SHANGHAI — The Shanghai International Film Festival (June 17-25) ended less with a bang than a whimper on Sunday night.

Despite the presence of a host of international and domestic stars many of them on the jury the awards ceremony topped off what has been a week of ups and downs for mainland China’s only international film event.

In the end, German film “Four Minutes,” directed by Chris Kraus, took home the biggest prize of the night, the Jin Jue Best Film award. Best Actor went to Olivier Gourmet for his performance in French film “Burnt Out” and Best Actress went to Els Dotterman for her turn in Belgian picture “Love Belongs to Everyone”.

“Burnt Out” and “Love Belongs to Everyone” also took home, respectively, the Best Director and Best Screenplay gongs. Chinese film “The Forest Ranger” got the Jury Grand Prix.

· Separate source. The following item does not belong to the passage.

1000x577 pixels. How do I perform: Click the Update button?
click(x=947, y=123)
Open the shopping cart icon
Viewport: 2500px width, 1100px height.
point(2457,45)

In competition were 17 films chosen this year from a total of 764 applications.

Helmer Chris Kraus was effusive in his acceptance speech, expressing surprise at winning the award in such great competition. Embarrassingly though, he was the only award winner at the event, the rest of the prizes being collected by increasingly humble “representatives” who traipsed on stage and said a quick thanks before dashing off.

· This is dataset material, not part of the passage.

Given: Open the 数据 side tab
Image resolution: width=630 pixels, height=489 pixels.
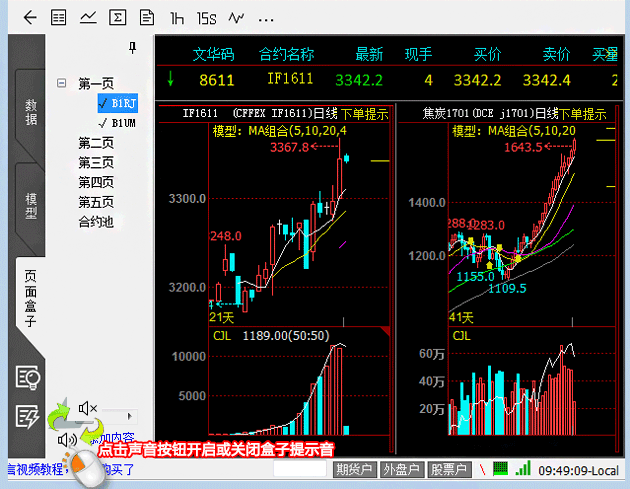Looking at the screenshot, I should click(x=30, y=112).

For an event that aims to be international, Chinese-English translation — performed by the hosts of the show — was also poor and very slow. In a particularly awkward moment, the opening remarks of a Spanish jury member (in Spanish) completely baffled the hosts who asked a Chinese member of the jury if she knew what he had meant. She clearly didn’t.

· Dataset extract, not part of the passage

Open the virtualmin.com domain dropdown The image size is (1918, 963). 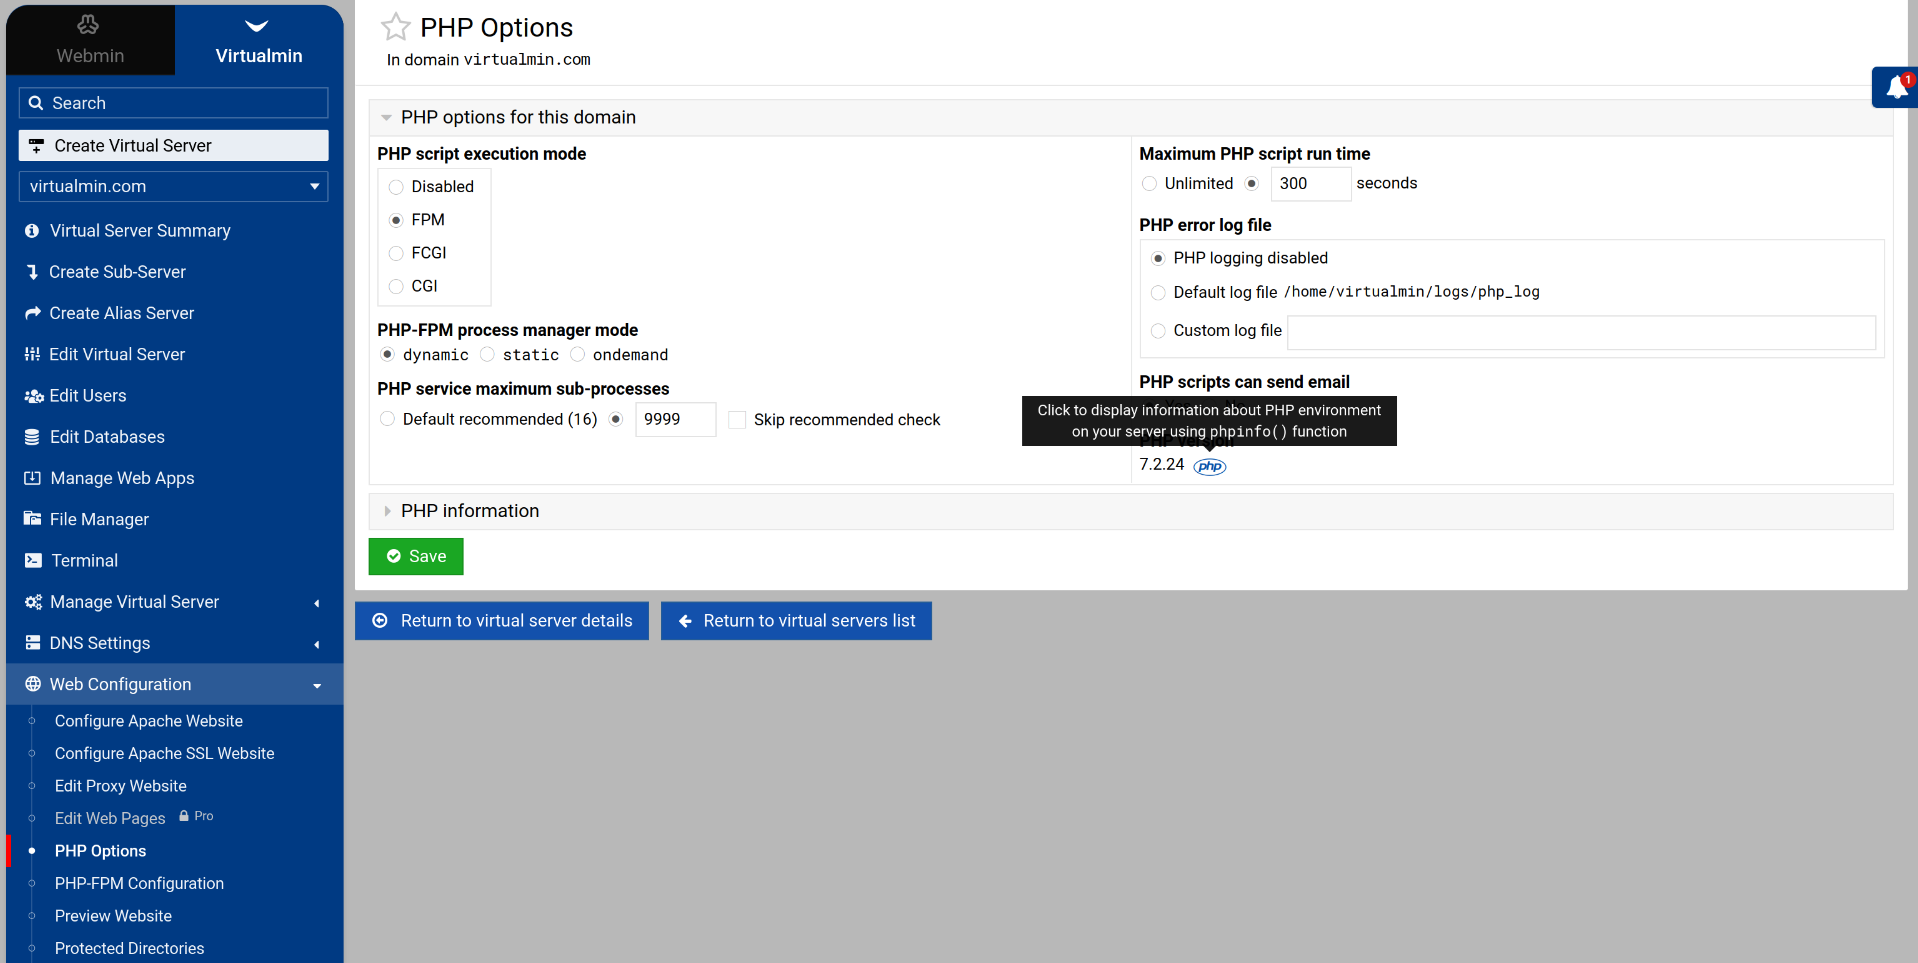(x=173, y=187)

With global stars including Catherine Deneuve (who also picked up a Lifetime Achievement Award), Luc Besson (chairman of the jury) and Ed Norton in the audience, alongside some of China’s biggest film names (amongst them helmers Feng Xiaogang and Chen Kaige, and multihyphenate Xu Jinglei), hopes for this year’s event were high.

Norton, who presented the Best Actress award, perhaps best summed up the disappointment. Asked whether he had enjoyed working in China recently — he has been shooting “The Painted Veil” — he replied, “Making a film is much more fun than this.” His comments were not translated into Chinese.